Forbes offered one of the more detailed assessments of what the acquisition of Idenix really means for Merck, with Perlmutter noting in an interview that with some 170 million people being HCV-infected, it’s “impossible” to treat “a substantial fraction” of those people globally in just a few years. As such, there will continue to be market opportunities for new therapies entering the market.
 
But even beyond that particular kind of opportunity, Perlmutter points out there will be patient populations that might tolerate a therapy based on Merck and Idenix’s compounds better than they can Sovaldi, and that certain strains of HCV may respond only to certain drugs or drug combinations. Moreover, Perlmutter is aiming at trying to put out a therapeutic that can cure HCV infection faster than Sovaldi.
 
Finally, he has his eyes on testing Merck drugs along with Sovaldi, but to move quickly on that, Merck needs a nucleoside analog—the same class of drug as Sovaldi—and the acquisition of Idenix makes that possible.
 
It is also worth noting that neither Merck nor Idenix are strangers to going up against Gilead. Idenix has already sued Gilead for patent infringement with regard to Sovaldi, and the U.S. Patent and Trademark office is looking into that matter. For its part, Merck has been seeking royalty payments on sales of Sovaldi, claiming the drug infringes its own patents. Gilead is challenging both claims.
 
Wall Street Journal coverage of the acquisition deal notes that Merck is primarily interested in the nucleoside IDX21437, which Merck plans to combine with two of its own drugs that have different mechanisms of action and might cure hepatitis C in less than two months. With that prospect three or more years away from market, though, a double-drug regimen is more likely to see the market first.
 
As J.P. Morgan analyst Chris Schott said in the Wall Street Journal article of the high premium Merck is paying for Idenix, “We believe Merck could quickly recoup the investment if successful.”
 
Idenix is a biopharmaceutical company engaged in the discovery and development of medicines for the treatment of human viral diseases, whose primary focus is on the development of next-generation oral antiviral therapeutics to treat HCV infection. The company currently has three HCV drug candidates in clinical development: two nucleotide prodrugs (IDX21437 and IDX21459) and an NS5A inhibitor (samatasvir). These novel candidates are being evaluated for their potential inclusion in the development of all-oral, pan-genotypic fixed- dose combination regimens.
 
“Merck has established a strong legacy of leadership and innovation in treating hepatitis C,” said Idenix President and CEO Ron Renaud in the news release about the deal. “This agreement creates shareholder value by positioning Idenix’s strong portfolio of candidates for future success with a leading healthcare company with the experience and commitment to develop fixed-dosed combinations with the potential to impact the global burden of hepatitis C.”
 
Merck’s research and development portfolio includes several HCV medicines in development, the leading of which is a combination of MK-5172, an investigational HCV NS3/4A protease inhibitor, and MK-8742, an investigational HCV NS5A replication complex inhibitor.
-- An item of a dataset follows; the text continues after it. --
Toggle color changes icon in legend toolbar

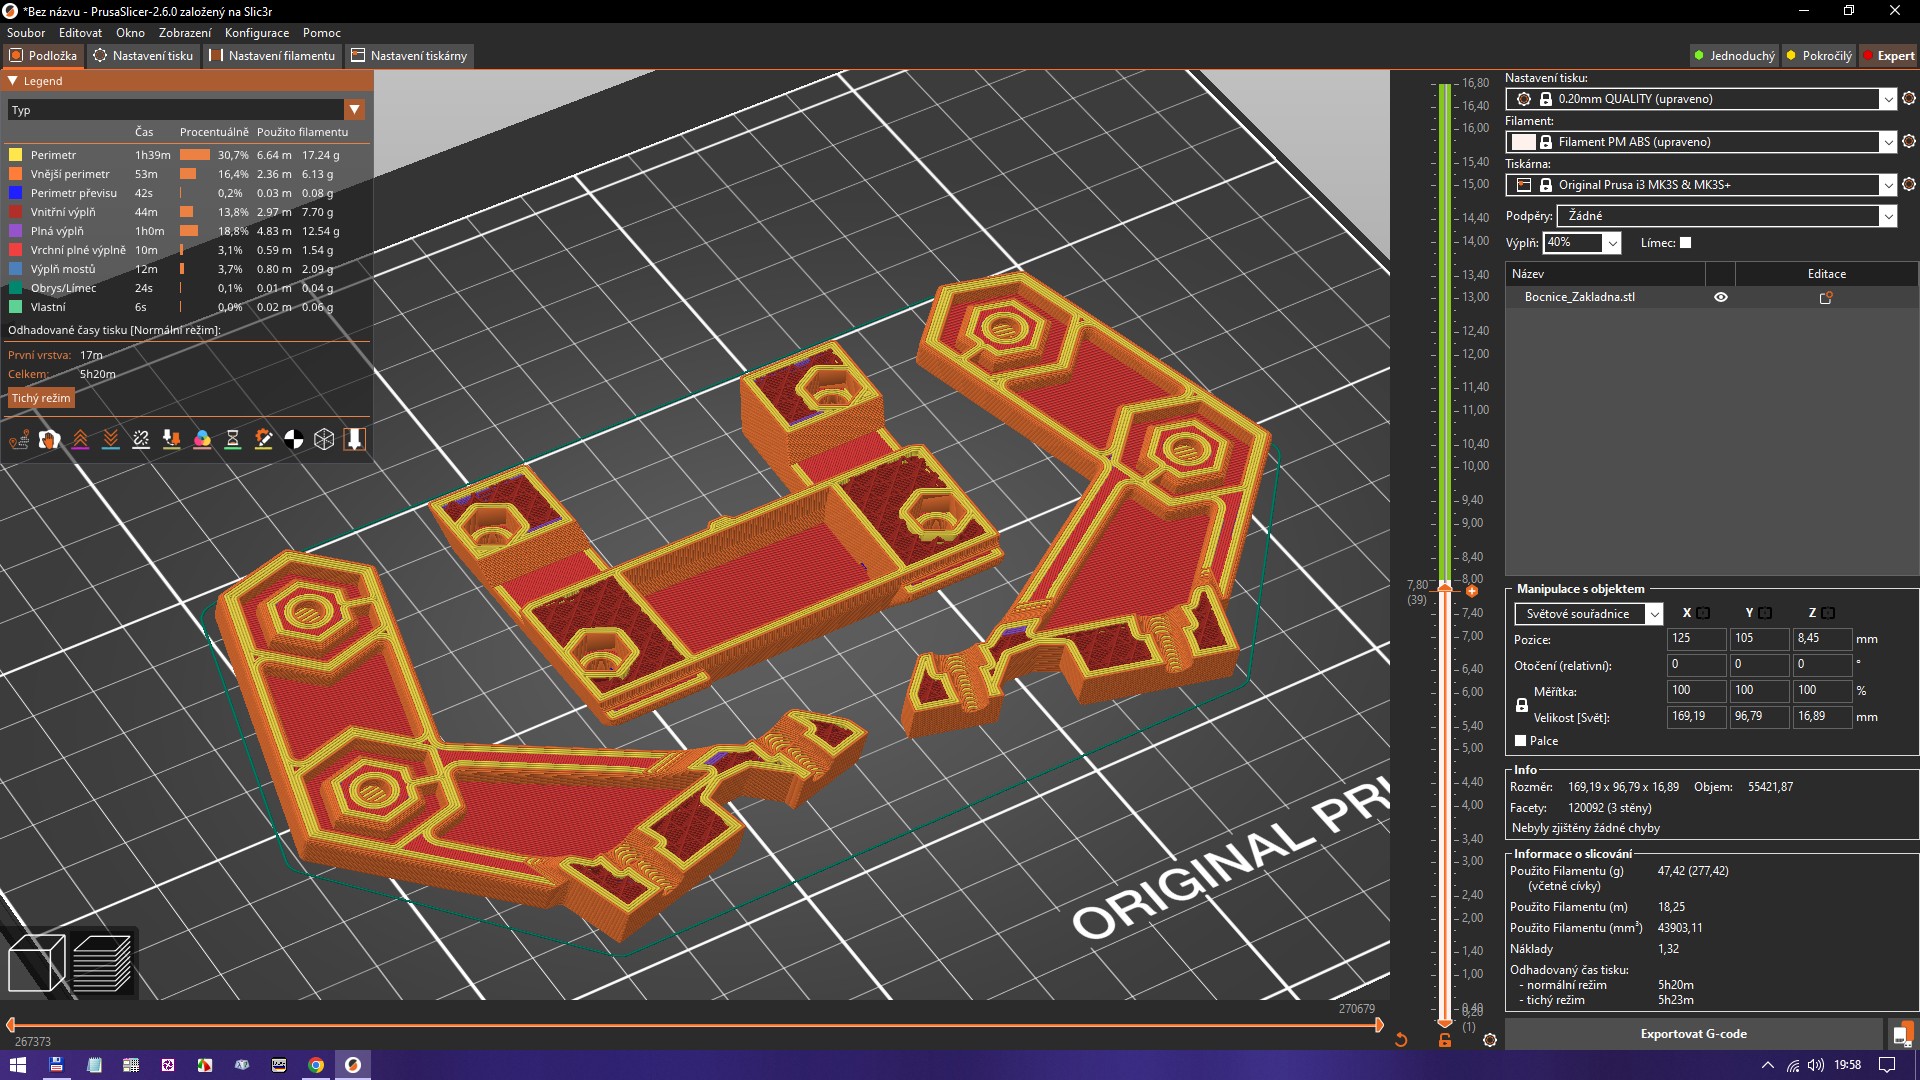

The combination of these two investigational candidates has received Breakthrough Therapy designation from the U.S. Food and Drug Administration for the treatment of HCV. In April 2014, Merck announced the initiation of Phase 3 clinical trials for MK-5172/MK-8742 to evaluate the combination with and without ribavirin in various genotypes and across a broad range of patient populations with chronic HCV.
 
Under the terms of the agreement, Merck, through a subsidiary, will initiate a tender offer to acquire all outstanding shares of Idenix. The closing of the tender offer will be subject to certain conditions, including the tender of shares representing at least a majority of the total number of Idenix’s outstanding shares (assuming the exercise of all options), the expiration of the waiting period under the Hart-Scott-Rodino Antitrust Improvements Act and other customary conditions. Upon the completion of the tender offer, Merck will acquire all remaining shares through a second-step merger.